| SET PROBLEM |
Gather each row below that contains the string "size", and copy those rows in full. Treat uppercase and lowercase as different.

(Click-target data)
* BEGIN *

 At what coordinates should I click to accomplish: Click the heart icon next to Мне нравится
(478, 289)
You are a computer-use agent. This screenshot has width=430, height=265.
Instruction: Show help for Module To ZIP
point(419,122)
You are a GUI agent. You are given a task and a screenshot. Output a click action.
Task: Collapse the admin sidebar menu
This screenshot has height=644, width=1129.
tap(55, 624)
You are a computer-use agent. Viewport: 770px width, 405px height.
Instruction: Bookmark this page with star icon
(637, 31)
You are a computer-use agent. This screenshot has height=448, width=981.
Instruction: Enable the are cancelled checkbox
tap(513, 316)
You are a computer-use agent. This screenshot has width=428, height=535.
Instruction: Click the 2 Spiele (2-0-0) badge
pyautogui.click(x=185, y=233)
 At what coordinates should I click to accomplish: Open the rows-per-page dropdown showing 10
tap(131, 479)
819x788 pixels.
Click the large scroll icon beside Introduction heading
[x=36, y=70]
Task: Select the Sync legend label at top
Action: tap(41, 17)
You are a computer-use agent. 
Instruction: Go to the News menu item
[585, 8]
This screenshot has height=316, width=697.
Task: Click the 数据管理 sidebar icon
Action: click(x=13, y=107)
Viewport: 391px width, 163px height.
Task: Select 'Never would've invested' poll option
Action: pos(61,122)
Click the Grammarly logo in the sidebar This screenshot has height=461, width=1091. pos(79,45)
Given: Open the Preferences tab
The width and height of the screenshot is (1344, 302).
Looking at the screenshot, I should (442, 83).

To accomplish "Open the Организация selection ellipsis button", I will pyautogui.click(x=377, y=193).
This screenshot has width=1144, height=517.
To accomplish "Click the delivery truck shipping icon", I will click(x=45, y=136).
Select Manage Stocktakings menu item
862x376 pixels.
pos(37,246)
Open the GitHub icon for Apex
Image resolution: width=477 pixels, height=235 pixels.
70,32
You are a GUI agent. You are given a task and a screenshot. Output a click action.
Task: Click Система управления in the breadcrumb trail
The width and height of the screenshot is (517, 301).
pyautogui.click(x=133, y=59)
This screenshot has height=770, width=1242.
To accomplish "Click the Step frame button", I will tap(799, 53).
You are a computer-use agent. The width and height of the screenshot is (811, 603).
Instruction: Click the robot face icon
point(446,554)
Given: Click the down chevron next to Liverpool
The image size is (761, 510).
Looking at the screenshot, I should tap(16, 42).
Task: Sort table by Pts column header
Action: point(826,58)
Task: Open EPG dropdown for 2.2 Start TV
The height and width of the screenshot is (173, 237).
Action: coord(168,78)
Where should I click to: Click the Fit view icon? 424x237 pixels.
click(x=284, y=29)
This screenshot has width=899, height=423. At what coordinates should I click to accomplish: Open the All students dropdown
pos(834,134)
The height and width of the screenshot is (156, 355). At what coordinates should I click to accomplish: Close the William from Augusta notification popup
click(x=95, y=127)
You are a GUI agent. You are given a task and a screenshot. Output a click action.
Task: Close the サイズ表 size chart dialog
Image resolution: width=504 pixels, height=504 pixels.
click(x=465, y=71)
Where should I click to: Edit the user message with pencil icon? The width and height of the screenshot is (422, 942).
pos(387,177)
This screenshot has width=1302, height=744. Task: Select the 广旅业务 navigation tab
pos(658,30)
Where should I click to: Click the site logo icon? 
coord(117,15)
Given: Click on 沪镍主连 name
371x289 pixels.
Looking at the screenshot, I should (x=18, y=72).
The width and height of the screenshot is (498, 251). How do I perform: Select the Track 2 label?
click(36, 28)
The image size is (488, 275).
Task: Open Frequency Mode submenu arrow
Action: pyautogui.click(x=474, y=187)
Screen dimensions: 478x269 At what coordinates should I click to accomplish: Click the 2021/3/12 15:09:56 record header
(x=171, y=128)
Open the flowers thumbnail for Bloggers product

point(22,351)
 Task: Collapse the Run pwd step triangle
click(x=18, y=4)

* END *

| RESULT FOR THIS EXERCISE |
The image size is (761, 510).
Task: Close the サイズ表 size chart dialog
The image size is (488, 275).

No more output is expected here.